“Os pontos cardeais e a relação com Nhanderu retã”
territorialidade mbya guarani, conflitos e distintas formas de traduzir e viver (n)a terra
Resumo
Tendo como base as interlocuções com os xamoi e jaryi na aldeia Piraí, propomos uma apresentação conjunta a respeito de narrativas da territorialidade mbya guarani e distintas formas de traduzir e viver (n)a terra, partindo do mapa elaborado por Darci da Silva Karaí Nhe'ery, em um experimento de codificação das direções de Nhanderu numa cartografia que mostra as relações de espaço e tempo entre plataformas celestes e os espíritos das pessoas em yvyrupa, na terra. Na concepção mbya guarani, a direção Leste é a principal, onde está Nhamandu amba. As quatro direções de Nhanderu indicam quatro amba, lugares sagrados de onde vem os nhe'e, espírito. O ritual do Nhemongarai é o momento de revelação do nome da pessoa, o tery, e a descoberta do amba de origem, que vai determinar a personalidade e a vocação durante a vida na terra. A cartografia de Darci da Silva é de orientação cosmológica, elaborada com o objetivo de fortalecer os conhecimentos repassados dentro da opy, casa de reza, dos mais velhos aos mais jovens. Assim o jovem sabe de onde nasce, de onde vem, de que mundos de Nhanderu ele veio, se fortalece espiritualmente através do Nhemongarai e tem orientação para viver na terra. É um mapa que não cabe no território nos termos operados pelo Estado, mas que conceitua espaço, tempo e vida mbya guarani. A histórica ausência de diálogo com povos indígenas no Brasil, resultado do processo colonizador, faz o Estado experimentar hoje a incapacidade de compreender formas indígenas de conceber territórios, a falta de articulação política e a fragilidade de documentos oficiais sobre aldeias, como no caso da aldeia Piraí.
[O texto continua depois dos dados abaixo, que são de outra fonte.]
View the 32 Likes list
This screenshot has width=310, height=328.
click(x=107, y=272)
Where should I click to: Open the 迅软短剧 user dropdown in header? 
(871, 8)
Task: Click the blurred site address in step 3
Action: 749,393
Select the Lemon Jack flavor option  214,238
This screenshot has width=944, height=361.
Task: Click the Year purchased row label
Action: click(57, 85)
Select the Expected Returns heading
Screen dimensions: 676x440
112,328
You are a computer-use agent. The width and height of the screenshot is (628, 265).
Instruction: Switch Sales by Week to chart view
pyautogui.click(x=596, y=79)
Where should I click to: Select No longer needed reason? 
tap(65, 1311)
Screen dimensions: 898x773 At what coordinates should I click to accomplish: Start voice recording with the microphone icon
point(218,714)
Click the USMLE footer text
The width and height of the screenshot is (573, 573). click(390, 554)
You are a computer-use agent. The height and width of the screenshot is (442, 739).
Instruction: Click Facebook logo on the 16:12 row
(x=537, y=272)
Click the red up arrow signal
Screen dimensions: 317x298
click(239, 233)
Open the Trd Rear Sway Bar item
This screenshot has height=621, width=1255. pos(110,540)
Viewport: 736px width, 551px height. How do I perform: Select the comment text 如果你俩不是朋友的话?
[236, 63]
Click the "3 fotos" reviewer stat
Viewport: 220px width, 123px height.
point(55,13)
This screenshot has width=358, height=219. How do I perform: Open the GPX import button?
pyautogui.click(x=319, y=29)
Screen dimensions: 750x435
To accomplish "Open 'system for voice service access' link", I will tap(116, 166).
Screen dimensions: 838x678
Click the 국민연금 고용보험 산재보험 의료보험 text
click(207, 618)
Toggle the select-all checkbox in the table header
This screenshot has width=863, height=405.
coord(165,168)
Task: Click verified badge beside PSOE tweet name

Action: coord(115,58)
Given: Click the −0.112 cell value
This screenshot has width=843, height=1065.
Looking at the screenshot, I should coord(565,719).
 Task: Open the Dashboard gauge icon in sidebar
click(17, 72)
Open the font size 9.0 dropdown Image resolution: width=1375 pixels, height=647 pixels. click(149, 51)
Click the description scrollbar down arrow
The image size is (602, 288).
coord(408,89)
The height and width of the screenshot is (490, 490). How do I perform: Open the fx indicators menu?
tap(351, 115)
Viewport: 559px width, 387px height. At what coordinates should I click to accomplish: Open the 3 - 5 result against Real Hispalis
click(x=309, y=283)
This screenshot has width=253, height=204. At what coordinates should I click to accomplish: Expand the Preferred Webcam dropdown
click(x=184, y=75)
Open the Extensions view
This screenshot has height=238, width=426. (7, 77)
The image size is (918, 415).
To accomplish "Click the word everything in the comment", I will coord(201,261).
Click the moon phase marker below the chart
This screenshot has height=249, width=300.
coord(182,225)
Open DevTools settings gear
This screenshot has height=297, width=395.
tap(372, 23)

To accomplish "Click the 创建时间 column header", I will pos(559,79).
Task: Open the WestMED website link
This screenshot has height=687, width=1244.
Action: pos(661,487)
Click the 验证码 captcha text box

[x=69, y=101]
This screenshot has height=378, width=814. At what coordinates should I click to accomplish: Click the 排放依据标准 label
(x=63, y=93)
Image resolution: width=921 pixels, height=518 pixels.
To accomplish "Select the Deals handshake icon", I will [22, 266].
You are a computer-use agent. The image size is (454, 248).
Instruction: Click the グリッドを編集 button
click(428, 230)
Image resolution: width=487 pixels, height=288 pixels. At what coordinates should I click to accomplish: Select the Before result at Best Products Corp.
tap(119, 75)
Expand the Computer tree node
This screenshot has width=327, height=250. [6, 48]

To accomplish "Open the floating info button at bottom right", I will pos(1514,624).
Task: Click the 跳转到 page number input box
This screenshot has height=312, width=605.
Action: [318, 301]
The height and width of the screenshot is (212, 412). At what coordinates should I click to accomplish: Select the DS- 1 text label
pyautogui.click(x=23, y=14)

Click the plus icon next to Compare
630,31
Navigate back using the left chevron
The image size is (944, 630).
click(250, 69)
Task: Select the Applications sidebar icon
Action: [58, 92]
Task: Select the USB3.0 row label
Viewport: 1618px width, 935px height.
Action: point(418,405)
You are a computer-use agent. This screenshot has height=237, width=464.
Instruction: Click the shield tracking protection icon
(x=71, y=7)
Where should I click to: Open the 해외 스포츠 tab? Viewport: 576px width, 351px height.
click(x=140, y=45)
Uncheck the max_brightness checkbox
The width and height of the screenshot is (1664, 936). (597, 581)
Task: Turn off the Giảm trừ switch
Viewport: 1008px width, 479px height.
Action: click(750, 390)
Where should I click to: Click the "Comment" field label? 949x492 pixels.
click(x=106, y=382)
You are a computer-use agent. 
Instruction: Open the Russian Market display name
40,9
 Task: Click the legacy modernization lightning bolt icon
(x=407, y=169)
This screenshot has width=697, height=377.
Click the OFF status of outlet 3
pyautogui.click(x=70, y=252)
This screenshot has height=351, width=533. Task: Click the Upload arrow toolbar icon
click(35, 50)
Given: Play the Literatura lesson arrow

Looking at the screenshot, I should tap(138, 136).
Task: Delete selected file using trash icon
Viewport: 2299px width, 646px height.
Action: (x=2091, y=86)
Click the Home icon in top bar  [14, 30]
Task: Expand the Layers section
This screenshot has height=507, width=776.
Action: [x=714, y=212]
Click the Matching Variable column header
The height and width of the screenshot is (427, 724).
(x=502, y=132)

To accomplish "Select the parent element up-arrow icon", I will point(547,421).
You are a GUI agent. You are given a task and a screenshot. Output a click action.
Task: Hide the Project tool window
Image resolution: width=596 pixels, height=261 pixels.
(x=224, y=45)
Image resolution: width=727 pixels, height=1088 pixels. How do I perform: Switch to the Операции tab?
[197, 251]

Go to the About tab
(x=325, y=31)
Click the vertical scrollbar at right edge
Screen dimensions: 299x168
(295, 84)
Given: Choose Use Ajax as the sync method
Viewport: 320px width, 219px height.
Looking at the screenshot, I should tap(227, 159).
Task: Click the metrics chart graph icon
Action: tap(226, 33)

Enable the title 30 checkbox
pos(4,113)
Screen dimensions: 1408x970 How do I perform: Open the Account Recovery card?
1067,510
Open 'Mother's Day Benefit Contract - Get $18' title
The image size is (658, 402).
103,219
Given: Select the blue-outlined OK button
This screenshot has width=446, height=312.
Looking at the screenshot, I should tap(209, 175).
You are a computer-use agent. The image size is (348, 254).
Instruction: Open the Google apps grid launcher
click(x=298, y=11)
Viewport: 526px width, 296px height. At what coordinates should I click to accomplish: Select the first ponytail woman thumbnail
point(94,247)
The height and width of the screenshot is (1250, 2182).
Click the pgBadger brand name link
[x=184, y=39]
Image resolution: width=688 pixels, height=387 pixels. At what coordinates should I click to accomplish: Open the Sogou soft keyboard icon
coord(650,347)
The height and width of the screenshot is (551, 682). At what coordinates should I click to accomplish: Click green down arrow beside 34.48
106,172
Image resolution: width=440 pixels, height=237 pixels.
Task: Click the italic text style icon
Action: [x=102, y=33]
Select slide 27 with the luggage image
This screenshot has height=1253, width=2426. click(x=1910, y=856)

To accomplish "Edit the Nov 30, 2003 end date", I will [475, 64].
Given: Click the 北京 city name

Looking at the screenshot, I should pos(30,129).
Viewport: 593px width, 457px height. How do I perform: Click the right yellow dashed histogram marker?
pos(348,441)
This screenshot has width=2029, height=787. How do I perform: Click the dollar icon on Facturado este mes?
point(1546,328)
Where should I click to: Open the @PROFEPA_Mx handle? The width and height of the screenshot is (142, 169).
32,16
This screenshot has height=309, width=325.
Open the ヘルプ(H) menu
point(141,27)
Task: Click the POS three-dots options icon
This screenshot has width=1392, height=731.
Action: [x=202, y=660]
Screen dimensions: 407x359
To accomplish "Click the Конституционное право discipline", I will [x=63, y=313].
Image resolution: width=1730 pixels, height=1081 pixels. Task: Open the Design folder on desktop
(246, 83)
Muitos dos documentos e registros oficiais sobre a aldeia Piraí foram escritos a partir de relatos não-indígenas e muitas vezes anti-indígenas que, quando analisados mais detidamente, mostram falhas, equívocos e até mesmos pistas a respeito da presença histórica indígena na região do litoral norte de Santa Catarina, Estado no qual hoje diversas comunidades enfrentam a tentativa de anulações das demarcações das terras com base na tese do marco temporal. Buscamos na recuperação de registros históricos da aldeia Piraí, aliada a elaborações cartográficas de autoria indígena, problematizar e discutir conflitos e distintas formas de traduzir e viver (n)a terra que possam apontar para possibilidades de articulação em defesa dos direitos territoriais.